Парижане жили театром. Их кумирами были не герои бессмертных пьес Расина, Мольера, Корнеля и Вольтера, их сердцами владели актрисы и танцовщицы, кружившие головы всему Парижу. Они были разборчивы, эти девчонки, и не всякому богатенькому старичку удавалось завладеть телом, той, кем сегодня восхищался Париж, если он был… скуповат.

Шамкая беззубым ртом, какой-нибудь герцог или граф мог запросто ошибиться в цене, прокравшись в уборную актрисы:

- Мадемуазель, не согласитесь ли принять у меня 600 луидоров, и подарить мне свою благосклонность.

- Ах, я вам сама дам двести монет, - отвечала очаровательная бесстыдница, - если утром у вас будет лицо как у юного королевского пажа.

- Так сколько же вам необходимо? – обескуражено спрашивал трухлявый ловелас.

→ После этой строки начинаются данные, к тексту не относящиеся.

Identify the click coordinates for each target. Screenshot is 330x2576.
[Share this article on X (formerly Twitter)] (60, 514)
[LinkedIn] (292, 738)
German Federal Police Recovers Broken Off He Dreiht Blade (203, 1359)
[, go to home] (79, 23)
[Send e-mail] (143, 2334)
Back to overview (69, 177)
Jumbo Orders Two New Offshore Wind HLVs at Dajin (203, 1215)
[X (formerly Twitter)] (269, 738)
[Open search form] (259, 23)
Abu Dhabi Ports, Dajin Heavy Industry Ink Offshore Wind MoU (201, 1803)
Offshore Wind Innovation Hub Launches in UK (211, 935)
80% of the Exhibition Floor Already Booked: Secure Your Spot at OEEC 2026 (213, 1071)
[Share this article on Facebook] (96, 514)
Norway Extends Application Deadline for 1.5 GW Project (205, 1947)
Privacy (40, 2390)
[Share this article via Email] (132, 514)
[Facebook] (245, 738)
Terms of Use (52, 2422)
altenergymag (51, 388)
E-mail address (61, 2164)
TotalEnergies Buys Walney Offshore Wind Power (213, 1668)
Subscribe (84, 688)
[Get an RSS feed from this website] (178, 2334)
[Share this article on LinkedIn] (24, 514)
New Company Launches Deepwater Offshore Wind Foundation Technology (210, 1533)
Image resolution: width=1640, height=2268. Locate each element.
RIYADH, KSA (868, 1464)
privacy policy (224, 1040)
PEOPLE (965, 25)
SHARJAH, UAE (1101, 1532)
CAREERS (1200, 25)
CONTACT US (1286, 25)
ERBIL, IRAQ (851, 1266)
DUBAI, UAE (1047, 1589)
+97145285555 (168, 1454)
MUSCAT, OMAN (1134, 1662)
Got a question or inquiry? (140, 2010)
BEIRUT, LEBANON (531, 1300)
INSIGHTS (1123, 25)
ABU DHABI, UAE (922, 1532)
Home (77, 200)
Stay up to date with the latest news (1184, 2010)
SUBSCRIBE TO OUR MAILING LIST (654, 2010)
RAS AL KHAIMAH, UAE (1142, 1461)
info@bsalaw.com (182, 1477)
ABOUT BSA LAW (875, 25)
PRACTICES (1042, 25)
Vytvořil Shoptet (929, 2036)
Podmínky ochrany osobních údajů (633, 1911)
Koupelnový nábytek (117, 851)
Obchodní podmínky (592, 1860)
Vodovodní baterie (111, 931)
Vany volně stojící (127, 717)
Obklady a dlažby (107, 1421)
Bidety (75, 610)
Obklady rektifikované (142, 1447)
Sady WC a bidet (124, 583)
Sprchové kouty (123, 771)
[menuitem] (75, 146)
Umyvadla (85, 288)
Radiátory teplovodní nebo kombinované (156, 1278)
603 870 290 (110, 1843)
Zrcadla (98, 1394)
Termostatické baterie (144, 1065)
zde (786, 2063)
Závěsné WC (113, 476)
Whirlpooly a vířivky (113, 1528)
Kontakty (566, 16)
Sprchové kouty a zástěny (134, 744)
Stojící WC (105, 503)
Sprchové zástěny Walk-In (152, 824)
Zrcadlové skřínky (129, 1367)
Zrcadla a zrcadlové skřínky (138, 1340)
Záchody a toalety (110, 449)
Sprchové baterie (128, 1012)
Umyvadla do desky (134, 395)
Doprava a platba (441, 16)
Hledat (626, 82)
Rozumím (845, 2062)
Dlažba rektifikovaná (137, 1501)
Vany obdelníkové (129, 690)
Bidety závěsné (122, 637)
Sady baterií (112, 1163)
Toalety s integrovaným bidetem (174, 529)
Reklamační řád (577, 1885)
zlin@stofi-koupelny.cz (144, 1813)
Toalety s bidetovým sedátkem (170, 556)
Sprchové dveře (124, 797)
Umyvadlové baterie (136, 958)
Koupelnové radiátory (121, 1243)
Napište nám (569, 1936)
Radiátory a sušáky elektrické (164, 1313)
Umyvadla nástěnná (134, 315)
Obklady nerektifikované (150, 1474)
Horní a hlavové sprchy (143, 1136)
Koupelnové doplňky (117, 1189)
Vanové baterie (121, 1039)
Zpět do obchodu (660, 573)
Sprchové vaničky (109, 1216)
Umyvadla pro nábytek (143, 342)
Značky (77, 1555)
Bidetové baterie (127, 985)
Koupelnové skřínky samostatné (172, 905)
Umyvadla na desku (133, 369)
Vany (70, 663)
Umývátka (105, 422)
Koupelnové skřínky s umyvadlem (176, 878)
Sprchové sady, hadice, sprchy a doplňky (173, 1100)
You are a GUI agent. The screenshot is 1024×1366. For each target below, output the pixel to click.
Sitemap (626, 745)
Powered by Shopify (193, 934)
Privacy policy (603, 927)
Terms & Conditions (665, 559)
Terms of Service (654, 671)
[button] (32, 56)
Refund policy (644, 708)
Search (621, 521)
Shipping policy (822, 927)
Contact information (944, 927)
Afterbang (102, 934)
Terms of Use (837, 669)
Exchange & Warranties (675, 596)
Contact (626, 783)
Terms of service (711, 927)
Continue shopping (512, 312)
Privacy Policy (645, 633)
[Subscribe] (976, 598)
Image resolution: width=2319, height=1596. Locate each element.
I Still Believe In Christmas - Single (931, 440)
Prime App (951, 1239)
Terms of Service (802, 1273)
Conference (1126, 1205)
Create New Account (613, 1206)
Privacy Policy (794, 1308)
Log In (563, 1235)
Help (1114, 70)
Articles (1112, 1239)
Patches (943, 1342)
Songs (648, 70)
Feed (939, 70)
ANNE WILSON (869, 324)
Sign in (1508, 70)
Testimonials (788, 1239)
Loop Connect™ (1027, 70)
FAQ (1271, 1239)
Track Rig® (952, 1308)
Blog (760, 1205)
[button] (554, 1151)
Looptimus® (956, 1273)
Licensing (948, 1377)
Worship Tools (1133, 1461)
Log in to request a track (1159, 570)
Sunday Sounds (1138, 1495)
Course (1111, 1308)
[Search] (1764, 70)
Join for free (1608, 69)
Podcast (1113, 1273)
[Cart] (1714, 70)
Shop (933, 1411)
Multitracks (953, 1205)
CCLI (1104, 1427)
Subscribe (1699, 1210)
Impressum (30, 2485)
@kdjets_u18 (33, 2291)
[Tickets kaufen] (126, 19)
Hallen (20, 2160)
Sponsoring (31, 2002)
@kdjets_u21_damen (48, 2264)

Придирчиво осмотрев визитера, молоденькая актриса отворачивалась к зеркалу и пребывала некоторое время в раздумьях, производя одной лишь ей известные арифметические действия. Видимо, отыскивая в собственном отображении некое математическое уравнение, где красота и молодость равнялись неизвестной величине в золоте. Наконец, «Икс» или «Игрек» был найден, и озвучивалась цифра. Как правило, старческое вожделение побеждало, и золотые монеты рассыпались у ног красавицы.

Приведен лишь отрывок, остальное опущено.